Stored data entries
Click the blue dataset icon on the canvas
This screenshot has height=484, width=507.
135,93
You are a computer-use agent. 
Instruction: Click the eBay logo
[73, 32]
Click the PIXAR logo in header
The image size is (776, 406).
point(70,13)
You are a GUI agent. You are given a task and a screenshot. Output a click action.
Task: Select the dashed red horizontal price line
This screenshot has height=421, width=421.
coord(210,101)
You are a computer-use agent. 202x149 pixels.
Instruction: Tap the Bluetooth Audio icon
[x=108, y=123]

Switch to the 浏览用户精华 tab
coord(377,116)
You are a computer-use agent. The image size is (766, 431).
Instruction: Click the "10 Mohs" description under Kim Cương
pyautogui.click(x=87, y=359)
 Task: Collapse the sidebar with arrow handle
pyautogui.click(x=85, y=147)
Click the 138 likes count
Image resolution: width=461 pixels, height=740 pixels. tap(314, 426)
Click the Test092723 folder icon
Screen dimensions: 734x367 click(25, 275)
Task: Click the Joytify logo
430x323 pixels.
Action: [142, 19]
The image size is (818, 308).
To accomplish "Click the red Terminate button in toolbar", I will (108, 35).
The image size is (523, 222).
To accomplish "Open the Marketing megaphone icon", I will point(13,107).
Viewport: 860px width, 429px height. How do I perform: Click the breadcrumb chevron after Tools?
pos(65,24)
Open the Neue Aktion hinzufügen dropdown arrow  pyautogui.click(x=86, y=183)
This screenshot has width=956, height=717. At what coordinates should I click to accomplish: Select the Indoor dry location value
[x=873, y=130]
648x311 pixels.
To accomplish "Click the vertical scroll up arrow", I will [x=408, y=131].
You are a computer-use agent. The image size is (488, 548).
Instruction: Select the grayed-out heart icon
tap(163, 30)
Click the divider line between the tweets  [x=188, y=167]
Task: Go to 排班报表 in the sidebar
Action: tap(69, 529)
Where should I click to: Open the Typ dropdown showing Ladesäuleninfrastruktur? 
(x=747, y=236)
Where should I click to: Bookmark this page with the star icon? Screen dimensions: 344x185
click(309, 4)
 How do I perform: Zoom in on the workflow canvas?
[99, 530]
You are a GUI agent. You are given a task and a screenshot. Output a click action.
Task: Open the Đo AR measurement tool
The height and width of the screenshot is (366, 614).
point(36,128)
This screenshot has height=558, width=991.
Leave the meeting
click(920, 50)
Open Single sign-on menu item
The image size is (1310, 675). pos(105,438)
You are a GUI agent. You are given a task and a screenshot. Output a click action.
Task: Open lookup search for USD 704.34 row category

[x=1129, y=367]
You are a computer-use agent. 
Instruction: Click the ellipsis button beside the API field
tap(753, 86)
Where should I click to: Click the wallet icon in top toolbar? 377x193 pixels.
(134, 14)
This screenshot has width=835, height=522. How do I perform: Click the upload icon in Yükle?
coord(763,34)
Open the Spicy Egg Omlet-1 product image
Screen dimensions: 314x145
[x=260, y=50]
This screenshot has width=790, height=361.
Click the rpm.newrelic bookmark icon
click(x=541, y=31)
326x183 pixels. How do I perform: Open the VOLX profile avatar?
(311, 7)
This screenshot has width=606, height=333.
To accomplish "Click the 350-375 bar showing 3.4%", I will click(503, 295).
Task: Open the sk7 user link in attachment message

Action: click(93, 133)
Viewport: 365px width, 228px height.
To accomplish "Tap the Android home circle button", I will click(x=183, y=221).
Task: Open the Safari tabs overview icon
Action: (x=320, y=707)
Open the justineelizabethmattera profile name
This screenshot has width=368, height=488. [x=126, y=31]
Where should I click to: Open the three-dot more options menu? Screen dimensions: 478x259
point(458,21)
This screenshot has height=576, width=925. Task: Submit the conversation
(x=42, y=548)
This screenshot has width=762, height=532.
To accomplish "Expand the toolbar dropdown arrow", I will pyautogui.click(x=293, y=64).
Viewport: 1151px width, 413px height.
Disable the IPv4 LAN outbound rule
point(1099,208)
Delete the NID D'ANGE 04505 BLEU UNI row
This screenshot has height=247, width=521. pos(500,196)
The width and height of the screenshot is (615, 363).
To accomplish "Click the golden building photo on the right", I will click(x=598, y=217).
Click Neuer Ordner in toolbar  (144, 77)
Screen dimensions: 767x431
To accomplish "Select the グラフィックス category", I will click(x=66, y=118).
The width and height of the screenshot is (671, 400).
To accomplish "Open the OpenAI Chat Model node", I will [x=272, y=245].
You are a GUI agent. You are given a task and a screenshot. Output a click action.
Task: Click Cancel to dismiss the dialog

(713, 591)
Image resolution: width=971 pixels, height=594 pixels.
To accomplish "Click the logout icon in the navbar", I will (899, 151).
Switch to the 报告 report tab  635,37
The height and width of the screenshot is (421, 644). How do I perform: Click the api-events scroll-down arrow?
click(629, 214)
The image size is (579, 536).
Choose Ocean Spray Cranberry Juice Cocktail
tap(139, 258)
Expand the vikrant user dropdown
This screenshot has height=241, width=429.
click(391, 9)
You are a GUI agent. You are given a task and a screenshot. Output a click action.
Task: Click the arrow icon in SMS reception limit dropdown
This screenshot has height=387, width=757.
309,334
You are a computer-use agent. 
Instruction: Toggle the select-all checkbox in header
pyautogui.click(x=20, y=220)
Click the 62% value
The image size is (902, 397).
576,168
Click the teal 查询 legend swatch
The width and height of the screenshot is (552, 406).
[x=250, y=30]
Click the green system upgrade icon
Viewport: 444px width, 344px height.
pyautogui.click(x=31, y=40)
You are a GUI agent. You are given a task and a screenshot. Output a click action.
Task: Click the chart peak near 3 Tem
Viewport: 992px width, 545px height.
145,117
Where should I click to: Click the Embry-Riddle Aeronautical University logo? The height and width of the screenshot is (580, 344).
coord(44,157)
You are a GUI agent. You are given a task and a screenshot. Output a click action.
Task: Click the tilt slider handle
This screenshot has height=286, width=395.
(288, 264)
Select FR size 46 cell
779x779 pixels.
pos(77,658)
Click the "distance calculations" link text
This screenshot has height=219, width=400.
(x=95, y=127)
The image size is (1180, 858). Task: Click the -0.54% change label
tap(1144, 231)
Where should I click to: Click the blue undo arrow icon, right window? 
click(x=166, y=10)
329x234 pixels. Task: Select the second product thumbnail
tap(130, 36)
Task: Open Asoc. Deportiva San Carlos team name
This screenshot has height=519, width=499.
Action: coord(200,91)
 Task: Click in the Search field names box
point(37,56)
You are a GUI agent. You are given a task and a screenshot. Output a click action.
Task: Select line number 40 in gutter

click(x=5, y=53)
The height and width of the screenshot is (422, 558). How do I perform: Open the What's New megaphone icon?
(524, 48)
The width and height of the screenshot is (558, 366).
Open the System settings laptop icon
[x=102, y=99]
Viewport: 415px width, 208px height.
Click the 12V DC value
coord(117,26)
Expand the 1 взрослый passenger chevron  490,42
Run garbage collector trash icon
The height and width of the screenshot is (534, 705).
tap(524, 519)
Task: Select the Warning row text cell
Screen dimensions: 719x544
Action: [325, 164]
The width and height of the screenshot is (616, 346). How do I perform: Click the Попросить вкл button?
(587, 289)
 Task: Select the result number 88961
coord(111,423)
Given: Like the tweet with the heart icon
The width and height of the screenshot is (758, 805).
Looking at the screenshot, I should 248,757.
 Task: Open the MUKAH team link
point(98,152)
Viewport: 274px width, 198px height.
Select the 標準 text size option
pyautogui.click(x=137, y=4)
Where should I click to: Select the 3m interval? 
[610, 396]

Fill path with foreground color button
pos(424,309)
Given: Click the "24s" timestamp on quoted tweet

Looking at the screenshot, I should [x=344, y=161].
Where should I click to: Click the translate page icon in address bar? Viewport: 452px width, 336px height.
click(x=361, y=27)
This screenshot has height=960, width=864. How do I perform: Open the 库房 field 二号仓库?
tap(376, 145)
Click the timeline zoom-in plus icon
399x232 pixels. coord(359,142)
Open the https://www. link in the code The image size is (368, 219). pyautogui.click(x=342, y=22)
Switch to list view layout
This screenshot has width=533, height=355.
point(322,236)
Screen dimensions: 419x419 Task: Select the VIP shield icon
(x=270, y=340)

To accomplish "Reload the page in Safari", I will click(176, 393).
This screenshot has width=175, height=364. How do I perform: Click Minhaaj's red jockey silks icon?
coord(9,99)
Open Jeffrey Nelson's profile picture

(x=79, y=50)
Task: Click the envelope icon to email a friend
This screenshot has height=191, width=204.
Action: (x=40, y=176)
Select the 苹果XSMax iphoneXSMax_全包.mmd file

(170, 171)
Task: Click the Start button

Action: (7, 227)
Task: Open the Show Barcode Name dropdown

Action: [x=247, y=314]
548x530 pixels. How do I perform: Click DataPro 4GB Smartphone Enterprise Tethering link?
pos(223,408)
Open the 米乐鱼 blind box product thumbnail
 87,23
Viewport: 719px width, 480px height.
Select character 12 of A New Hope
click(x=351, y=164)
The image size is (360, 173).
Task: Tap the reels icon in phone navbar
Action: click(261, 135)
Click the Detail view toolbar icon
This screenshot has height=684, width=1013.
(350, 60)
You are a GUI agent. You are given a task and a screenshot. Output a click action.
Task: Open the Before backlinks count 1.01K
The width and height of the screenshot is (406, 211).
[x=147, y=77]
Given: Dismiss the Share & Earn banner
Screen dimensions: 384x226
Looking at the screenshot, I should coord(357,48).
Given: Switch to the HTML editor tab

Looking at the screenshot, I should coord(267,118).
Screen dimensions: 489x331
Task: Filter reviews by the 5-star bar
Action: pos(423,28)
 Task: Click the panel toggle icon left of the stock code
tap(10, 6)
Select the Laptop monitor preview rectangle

▶ _Exercise requirements_
Take the lines above from the first through the one containing "Task: Select the dashed" and reproduce them exactly; include nothing else.

▶ _Your solution_
Click the blue dataset icon on the canvas
This screenshot has height=484, width=507.
135,93
You are a computer-use agent. 
Instruction: Click the eBay logo
[73, 32]
Click the PIXAR logo in header
The image size is (776, 406).
point(70,13)
You are a GUI agent. You are given a task and a screenshot. Output a click action.
Task: Select the dashed red horizontal price line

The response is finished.